I am scribbling down these thoughts following a lecture at Goethe University by Michael Sandel on Democracies’ Discontents in which he encouraged his audience to engage in public philosophy, so here goes…
There were two important but disconnected points in the lecture, which inspired a chain of thoughts for me on the nature of elections as an avoidance mechanism.
Sandel’s first point, one that (at least to me) was novel and interesting, is that markets are valued in liberal pluralist societies because they obviate the need for us as a society to have difficult public conversations about what we value and how it should be rewarded. We can pretend that we are neutral with regard to competing conceptions of the good by leaving it up to the market to decide what is valuable and distributing rewards.
His second point, also important but much more obvious, was on the problem of unequal representation in modern democratic systems. In particular, he highlighted the lack of working-class politicians, and politicians without a university degree, noting how the US Senate does not contain a single senator without a university degree.
Together the two points stimulated for me the thought that elections may also function in the way that Sandel describes markets, as a means for avoiding difficult public conversations/decisions about how we want to be governed. This is perhaps a slightly obtuse link, so let me elaborate.
In his book on the principles of representative government, Bernard Manin, describes elections as an aristocratic-democratic compromise. They are aristocratic because we choose a representative for their difference; they are intended to select the best of us to govern. However, they are democratic because we all get to individually decide upon the criteria that constitutes who is best. Your idea of what characteristics make the best governors may be quite different from mine and we both get to put our own conception into practice when we vote.

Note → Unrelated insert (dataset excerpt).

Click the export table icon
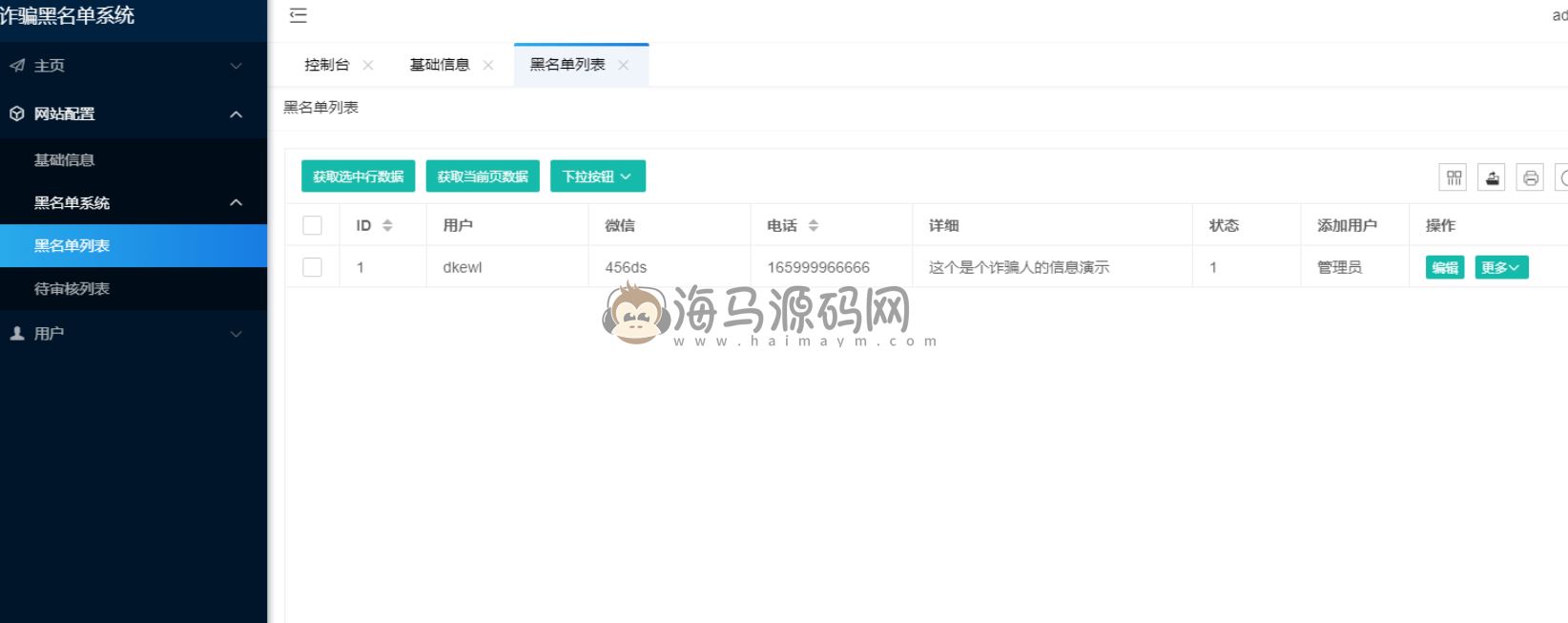1568x623 pixels. (1492, 177)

This starts to sound quite a lot like Sandel’s description of markets. So we might wonder if elections are valued in liberal pluralist societies because they obviate the need for us to reach difficult collective agreements about what constitutes a good governor.

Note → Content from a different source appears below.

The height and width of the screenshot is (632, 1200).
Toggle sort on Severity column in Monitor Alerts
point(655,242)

But what is the relationship of this to unequal representation? Well, there is a second issue related to the disjuncture between decisions about individual candidates and decisions about the collective characteristics of the group of governors. Sandel’s concern about unequal representation is not about our choice of individual candidates (I expect he has no problem that people vote for a university-educated candidate) but a compositional issue (it is a problem that we are governed by only university-educated candidates).

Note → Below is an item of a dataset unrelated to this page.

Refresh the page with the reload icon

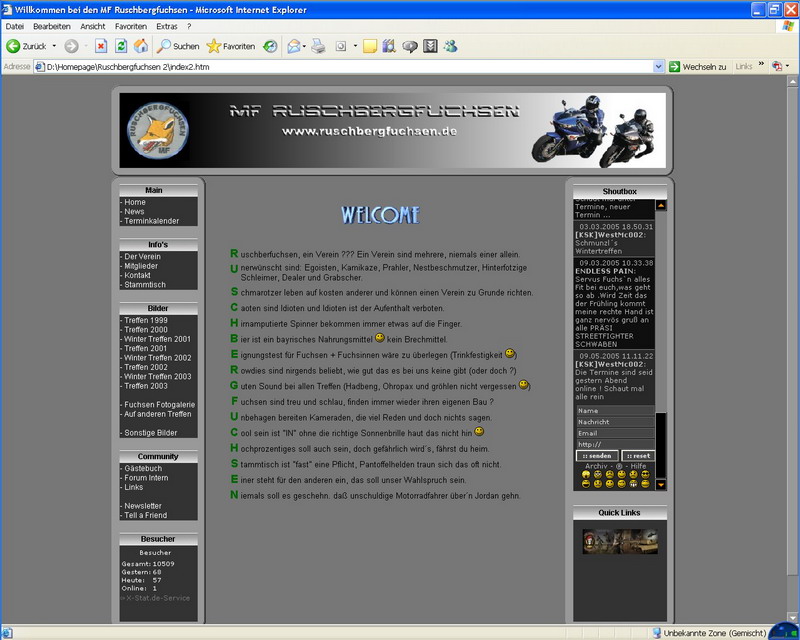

However, most modern electoral systems, particularly the ones in Anglophone countries, do not provide any means for influencing the overall composition of representative institutions. Elections are intended to select individual candidates. A very common finding in political science is that a high-level of education is one, if not the most, important criteria for what most people consider to be a good representative. People, on the whole, will vote for university educated candidates over those with less formal education. And the effect of these votes for individual candidates is to produce a parliament, a congress or a senate stocked full of university educated candidates, even though most people might prefer a more diverse composition of representatives. As such, it is not clear through what mechanism elections could address the issue of unequal representation since they provide no way to determine the composition of the parliament.
It would be possible to change the compositional balance of parliaments through cross-party agreements to restrict the field of candidates in certain districts – for example, parties agreeing they will all field only candidates without a university degree in some districts. However, it is pragmatically highly unlikely that such an agreement would be reached. In addition, it would violate the democratic part of Manin’s compromise by imposing upon the voters particular criteria for their individual candidates.
On this interpretation, elections to some extent preclude necessary and important collective decisions about what we think are the right criteria for deciding both the individuals and institutions that govern us. In these circumstances, it is perhaps not surprising that people as unsuitable for office as Donald Trump and Boris Johnson can get elected.